Nell’ormai lontano 2011 Mahnaz Mohammadi, attivista per i diritti delle donne e regista iraniana, mandò una lettera da Teheran al 64° Festival di Cannes dove era stata invitata, che il regista Costa-Gavras lesse per il pubblico: «Sono una donna e una regista, due motivi sufficienti per essere trattata come una criminale in questo Paese». Dal 2007 al 2011 infatti era stata imprigionata ben tre volte. Di nuovo, nel 2014, è stata arrestata e condannata a cinque anni di carcere per “aver messo in pericolo la sicurezza nazionale” e per “propaganda contro il regime iraniano”. Le autorità del suo paese l’hanno accusata di spionaggio, cosa che lei ha sempre negato.
Ora Mohammadi presenta, dopo il precedente Son – Mother (2019), premio speciale della giuria del concorso “Alice nella città” alla Festa del Cinema di Roma nel 2019, la sua seconda opera di fiction, lo psicodramma autobiografico Roya girato in condizioni di semi-clandestinità, e incentrato sulle vicende di un’insegnante incarcerata per le sue convinzioni politiche, costretta a scegliere tra rilasciare una falsa confessione pubblica alla televisione o affrontare una lunga e punitiva detenzione.

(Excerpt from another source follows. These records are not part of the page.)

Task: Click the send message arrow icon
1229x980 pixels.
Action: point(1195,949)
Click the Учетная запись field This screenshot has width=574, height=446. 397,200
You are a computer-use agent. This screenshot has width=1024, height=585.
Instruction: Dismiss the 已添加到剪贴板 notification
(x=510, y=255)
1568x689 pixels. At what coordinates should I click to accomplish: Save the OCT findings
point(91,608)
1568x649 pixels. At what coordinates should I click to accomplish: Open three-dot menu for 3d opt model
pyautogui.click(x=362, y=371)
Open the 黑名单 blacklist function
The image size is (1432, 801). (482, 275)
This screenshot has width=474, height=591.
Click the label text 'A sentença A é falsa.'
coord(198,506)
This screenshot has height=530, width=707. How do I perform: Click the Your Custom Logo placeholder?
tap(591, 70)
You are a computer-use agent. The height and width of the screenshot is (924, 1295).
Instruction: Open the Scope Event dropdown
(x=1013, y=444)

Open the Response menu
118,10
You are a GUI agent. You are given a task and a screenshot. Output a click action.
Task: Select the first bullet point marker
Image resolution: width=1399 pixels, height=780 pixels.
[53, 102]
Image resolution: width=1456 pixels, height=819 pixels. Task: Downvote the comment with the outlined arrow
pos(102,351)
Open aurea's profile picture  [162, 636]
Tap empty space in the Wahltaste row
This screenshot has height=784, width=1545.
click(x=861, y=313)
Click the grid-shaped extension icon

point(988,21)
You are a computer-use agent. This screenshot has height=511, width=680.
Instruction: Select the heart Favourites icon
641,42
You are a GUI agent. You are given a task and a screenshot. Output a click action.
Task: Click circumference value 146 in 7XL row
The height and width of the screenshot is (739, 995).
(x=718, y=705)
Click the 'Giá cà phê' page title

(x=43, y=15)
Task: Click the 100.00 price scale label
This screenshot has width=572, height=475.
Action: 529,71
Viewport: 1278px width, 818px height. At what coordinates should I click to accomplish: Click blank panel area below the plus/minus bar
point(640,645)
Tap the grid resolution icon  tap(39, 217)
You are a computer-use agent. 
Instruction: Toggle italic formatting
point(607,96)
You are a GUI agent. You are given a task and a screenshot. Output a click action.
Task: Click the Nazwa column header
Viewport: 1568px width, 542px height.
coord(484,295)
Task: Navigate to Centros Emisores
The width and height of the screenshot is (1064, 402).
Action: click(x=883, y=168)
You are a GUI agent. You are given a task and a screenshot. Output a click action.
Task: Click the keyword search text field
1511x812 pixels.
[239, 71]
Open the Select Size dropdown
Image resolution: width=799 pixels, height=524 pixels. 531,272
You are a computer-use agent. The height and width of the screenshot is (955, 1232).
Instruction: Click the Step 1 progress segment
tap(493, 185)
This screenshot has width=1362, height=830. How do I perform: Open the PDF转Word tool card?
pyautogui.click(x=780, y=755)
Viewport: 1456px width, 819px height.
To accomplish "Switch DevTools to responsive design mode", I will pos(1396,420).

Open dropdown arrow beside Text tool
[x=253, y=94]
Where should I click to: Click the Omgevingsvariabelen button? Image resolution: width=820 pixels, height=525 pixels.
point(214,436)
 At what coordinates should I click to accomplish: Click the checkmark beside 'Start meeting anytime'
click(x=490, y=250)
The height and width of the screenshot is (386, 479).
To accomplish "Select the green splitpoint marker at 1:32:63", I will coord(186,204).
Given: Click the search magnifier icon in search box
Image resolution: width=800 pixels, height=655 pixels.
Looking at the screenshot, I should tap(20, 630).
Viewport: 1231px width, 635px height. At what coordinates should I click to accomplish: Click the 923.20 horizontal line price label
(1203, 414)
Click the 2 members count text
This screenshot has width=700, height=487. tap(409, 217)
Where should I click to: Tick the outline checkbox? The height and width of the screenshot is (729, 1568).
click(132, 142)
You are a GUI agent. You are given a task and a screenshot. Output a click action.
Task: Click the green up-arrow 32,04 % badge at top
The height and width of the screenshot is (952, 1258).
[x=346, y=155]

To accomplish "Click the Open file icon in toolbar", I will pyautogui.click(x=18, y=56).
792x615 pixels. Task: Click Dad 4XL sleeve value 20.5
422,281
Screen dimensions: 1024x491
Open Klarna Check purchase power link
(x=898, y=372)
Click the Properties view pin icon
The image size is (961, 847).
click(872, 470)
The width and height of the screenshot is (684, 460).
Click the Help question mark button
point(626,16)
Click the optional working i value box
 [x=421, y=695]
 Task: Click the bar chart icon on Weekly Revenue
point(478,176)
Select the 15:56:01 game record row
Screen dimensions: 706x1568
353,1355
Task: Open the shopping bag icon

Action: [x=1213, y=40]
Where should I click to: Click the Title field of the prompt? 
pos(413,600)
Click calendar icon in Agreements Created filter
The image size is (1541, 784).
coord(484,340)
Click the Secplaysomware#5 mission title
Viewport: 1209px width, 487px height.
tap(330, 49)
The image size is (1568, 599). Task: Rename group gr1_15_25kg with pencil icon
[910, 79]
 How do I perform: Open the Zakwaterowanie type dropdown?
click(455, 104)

Il film è il tentativo di rielaborare il lutto, l’incubo del suo incarceramento nella terribile prigione di Evin a Teheran, ormai considerata il simbolo dell’apparato repressivo della Repubblica Islamica, luogo dove il regime mette a tacere il dissenso politico, religioso e altre forme di attivismo attraverso la paura, la tortura e la violenza fisica, ma anche e soprattutto con il terrore psicologico. Proprio quello che vediamo succedere in Roya. Già da questa breve premessa si può ben capire che si tratta di un’opera tutt’altro che facile, ma dura e tormentata. In essa la regista ha espresso tutte le paure e le sofferenze che la sua memoria ha conservato della sua terribile esperienza di donna dissidente, sgradita alle Guardie rivoluzionarie.
Per tutto il film la protagonista Roya Ahmadi (Melisa Sözen) non dirà una parola, forse perché non esistono parole per spiegare certi orrori, ma solo la verità delle immagini. Le prime che vediamo sono quelle delle dita di una mano scorrere fra i solchi di scritte sul muro incise dalle prigioniere precedenti. Le prime sequenze del carcere non ci risparmiano nulla del terrore, eppure è poco quello che riusciamo a scorgere da sotto il chador di Roya, fra immagini mosse e sfuocate del pavimento e qualche sagoma lontana illuminata dalla luce artificiale di una torcia elettrica, mentre viene fatta uscire dalla sua cella ed accompagnata ad un interrogatorio. Ma ne percepiamo il passo insicuro mentre cammina nel lungo corridoio, il respiro tremante, e udiamo le voci aggressive dei carnefici e le urla delle altre carcerate. Poi, finalmente la luce del sole, e a Roya, anche se per pochi giorni, viene concesso in regime di semi libertà, di rientrare nella sua abitazione. L’aspetta la dura notizia della morte violenta della sorella che a quanto pare è deceduta in sua difesa. Il padre malato e demente condivide il suo mutismo. Tornata a casa si rende conto che anche questa è diventata un luogo poco rassicurante, controllato a vista, invaso da presenze estranee. Quelli che una volta erano i gesti del quotidiano, come aprire il frigorifero, accendere il bollitore, si trasformano ora in atti meccanici prodotti da un automa che agisce senza consapevolezza. I ricordi si mescolano alla realtà del presente fino a far perderne i confini. Il proseguimento della narrazione, infatti, si scosta da un racconto lineare e reale degli eventi, seguendo piuttosto un dolente rievocare di fantasmi. L’incubo del carcere continua fino al ritorno al carcere. E lì non c’è modo di evadere alla dolorosa presa di posizione. Esistere equivale a resistere.
In occasione dell’uscita del suo film, Mohammadi ha dichiarato: «La resistenza qui non è un atto di opposizione, ma un rifiuto di scomparire, un modo per rimanere presenti quando il terreno sotto i nostri piedi non è più stabile».
Roya – Regia e sceneggiatura: Mahnaz Mohammadi; fotografia: Ashkan Ashkani; montaggio: Esmaeel Monsef; musica: Andrius Arutiunian; scenografia: Alborz Malekpour; interpreti: Melisa Sözen, Maryam Palizban, Hamid Reza Djavdan, Mohammad Ali Hosseinalipour, Bacho Meburishvili; produzione: Amour Fou Luxembourg, Enkeny Films, Europe Media Nest, PakFilm; origine: Germania/Repubblica Ceca/ Lussenburgo/ Iran, 2026; durata: 92 minuti.